• **Exercise instructions**: Quote each of the rows below verbatim, from the first to the last, and change nothing in them.

—————

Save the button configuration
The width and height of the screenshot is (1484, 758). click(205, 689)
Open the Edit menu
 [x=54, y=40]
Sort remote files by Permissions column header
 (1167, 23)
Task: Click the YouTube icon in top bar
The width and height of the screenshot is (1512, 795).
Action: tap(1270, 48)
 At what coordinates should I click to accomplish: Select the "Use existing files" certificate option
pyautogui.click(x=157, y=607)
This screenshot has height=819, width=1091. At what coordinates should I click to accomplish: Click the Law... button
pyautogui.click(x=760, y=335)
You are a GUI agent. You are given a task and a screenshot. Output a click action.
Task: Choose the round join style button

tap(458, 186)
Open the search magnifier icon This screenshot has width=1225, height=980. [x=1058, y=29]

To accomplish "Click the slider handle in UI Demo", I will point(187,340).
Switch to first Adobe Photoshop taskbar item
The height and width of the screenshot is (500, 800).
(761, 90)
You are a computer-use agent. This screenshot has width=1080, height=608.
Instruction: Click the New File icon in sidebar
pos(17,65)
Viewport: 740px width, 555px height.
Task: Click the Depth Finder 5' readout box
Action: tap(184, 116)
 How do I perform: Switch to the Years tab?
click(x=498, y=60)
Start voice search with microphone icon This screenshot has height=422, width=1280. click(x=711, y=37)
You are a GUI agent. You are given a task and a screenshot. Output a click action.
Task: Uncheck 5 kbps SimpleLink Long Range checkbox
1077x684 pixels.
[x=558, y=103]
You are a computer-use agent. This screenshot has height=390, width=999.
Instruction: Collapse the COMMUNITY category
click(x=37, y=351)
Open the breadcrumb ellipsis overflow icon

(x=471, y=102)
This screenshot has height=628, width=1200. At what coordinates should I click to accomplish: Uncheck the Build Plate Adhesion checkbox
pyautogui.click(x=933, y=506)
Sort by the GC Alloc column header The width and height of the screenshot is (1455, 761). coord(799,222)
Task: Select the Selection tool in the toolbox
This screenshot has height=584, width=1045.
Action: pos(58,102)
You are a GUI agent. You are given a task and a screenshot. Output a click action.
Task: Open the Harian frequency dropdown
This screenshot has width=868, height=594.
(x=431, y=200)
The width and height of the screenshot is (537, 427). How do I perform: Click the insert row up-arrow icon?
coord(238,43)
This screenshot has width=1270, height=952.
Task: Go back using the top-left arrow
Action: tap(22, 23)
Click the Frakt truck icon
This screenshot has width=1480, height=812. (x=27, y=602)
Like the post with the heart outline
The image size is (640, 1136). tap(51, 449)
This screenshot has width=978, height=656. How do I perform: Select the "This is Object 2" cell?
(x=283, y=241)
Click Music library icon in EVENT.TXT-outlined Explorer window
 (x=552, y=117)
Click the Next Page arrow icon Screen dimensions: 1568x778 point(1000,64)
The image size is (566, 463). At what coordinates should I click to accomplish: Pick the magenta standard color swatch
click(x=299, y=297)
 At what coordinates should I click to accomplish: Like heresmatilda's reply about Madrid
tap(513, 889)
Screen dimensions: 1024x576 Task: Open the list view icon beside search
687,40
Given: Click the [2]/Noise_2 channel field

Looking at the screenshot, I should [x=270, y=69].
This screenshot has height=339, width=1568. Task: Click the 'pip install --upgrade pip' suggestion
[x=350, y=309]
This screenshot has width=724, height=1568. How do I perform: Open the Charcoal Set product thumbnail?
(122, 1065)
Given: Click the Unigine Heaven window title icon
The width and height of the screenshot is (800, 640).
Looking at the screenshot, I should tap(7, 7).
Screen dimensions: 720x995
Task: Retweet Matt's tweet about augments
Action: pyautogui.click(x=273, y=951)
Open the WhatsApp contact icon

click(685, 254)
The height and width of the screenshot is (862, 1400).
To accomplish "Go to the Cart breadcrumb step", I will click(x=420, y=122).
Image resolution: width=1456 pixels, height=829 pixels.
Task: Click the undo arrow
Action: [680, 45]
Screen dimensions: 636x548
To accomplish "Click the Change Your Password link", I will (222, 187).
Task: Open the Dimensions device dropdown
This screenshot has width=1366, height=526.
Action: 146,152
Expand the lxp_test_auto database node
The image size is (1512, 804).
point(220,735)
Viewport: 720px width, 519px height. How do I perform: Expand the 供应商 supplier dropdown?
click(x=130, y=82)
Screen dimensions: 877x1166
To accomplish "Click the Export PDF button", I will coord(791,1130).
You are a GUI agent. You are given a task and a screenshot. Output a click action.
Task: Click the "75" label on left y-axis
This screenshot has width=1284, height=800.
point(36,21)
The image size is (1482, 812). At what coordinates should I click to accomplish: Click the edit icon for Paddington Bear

—————

• **Final result**:
Save the button configuration
The width and height of the screenshot is (1484, 758). click(205, 689)
Open the Edit menu
 [x=54, y=40]
Sort remote files by Permissions column header
 (1167, 23)
Task: Click the YouTube icon in top bar
The width and height of the screenshot is (1512, 795).
Action: tap(1270, 48)
 At what coordinates should I click to accomplish: Select the "Use existing files" certificate option
pyautogui.click(x=157, y=607)
This screenshot has height=819, width=1091. At what coordinates should I click to accomplish: Click the Law... button
pyautogui.click(x=760, y=335)
You are a GUI agent. You are given a task and a screenshot. Output a click action.
Task: Choose the round join style button

tap(458, 186)
Open the search magnifier icon This screenshot has width=1225, height=980. [x=1058, y=29]

To accomplish "Click the slider handle in UI Demo", I will point(187,340).
Switch to first Adobe Photoshop taskbar item
The height and width of the screenshot is (500, 800).
(761, 90)
You are a computer-use agent. This screenshot has width=1080, height=608.
Instruction: Click the New File icon in sidebar
pos(17,65)
Viewport: 740px width, 555px height.
Task: Click the Depth Finder 5' readout box
Action: tap(184, 116)
 How do I perform: Switch to the Years tab?
click(x=498, y=60)
Start voice search with microphone icon This screenshot has height=422, width=1280. click(x=711, y=37)
You are a GUI agent. You are given a task and a screenshot. Output a click action.
Task: Uncheck 5 kbps SimpleLink Long Range checkbox
1077x684 pixels.
[x=558, y=103]
You are a computer-use agent. This screenshot has height=390, width=999.
Instruction: Collapse the COMMUNITY category
click(x=37, y=351)
Open the breadcrumb ellipsis overflow icon

(x=471, y=102)
This screenshot has height=628, width=1200. At what coordinates should I click to accomplish: Uncheck the Build Plate Adhesion checkbox
pyautogui.click(x=933, y=506)
Sort by the GC Alloc column header The width and height of the screenshot is (1455, 761). coord(799,222)
Task: Select the Selection tool in the toolbox
This screenshot has height=584, width=1045.
Action: pos(58,102)
You are a GUI agent. You are given a task and a screenshot. Output a click action.
Task: Open the Harian frequency dropdown
This screenshot has width=868, height=594.
(x=431, y=200)
The width and height of the screenshot is (537, 427). How do I perform: Click the insert row up-arrow icon?
coord(238,43)
This screenshot has width=1270, height=952.
Task: Go back using the top-left arrow
Action: tap(22, 23)
Click the Frakt truck icon
This screenshot has width=1480, height=812. (x=27, y=602)
Like the post with the heart outline
The image size is (640, 1136). tap(51, 449)
This screenshot has width=978, height=656. How do I perform: Select the "This is Object 2" cell?
(x=283, y=241)
Click Music library icon in EVENT.TXT-outlined Explorer window
 (x=552, y=117)
Click the Next Page arrow icon Screen dimensions: 1568x778 point(1000,64)
The image size is (566, 463). At what coordinates should I click to accomplish: Pick the magenta standard color swatch
click(x=299, y=297)
 At what coordinates should I click to accomplish: Like heresmatilda's reply about Madrid
tap(513, 889)
Screen dimensions: 1024x576 Task: Open the list view icon beside search
687,40
Given: Click the [2]/Noise_2 channel field

Looking at the screenshot, I should [x=270, y=69].
This screenshot has height=339, width=1568. Task: Click the 'pip install --upgrade pip' suggestion
[x=350, y=309]
This screenshot has width=724, height=1568. How do I perform: Open the Charcoal Set product thumbnail?
(122, 1065)
Given: Click the Unigine Heaven window title icon
The width and height of the screenshot is (800, 640).
Looking at the screenshot, I should tap(7, 7).
Screen dimensions: 720x995
Task: Retweet Matt's tweet about augments
Action: pyautogui.click(x=273, y=951)
Open the WhatsApp contact icon

click(685, 254)
The height and width of the screenshot is (862, 1400).
To accomplish "Go to the Cart breadcrumb step", I will click(x=420, y=122).
Image resolution: width=1456 pixels, height=829 pixels.
Task: Click the undo arrow
Action: [680, 45]
Screen dimensions: 636x548
To accomplish "Click the Change Your Password link", I will (222, 187).
Task: Open the Dimensions device dropdown
This screenshot has width=1366, height=526.
Action: 146,152
Expand the lxp_test_auto database node
The image size is (1512, 804).
point(220,735)
Viewport: 720px width, 519px height. How do I perform: Expand the 供应商 supplier dropdown?
click(x=130, y=82)
Screen dimensions: 877x1166
To accomplish "Click the Export PDF button", I will coord(791,1130).
You are a GUI agent. You are given a task and a screenshot. Output a click action.
Task: Click the "75" label on left y-axis
This screenshot has width=1284, height=800.
point(36,21)
The image size is (1482, 812). At what coordinates should I click to accomplish: Click the edit icon for Paddington Bear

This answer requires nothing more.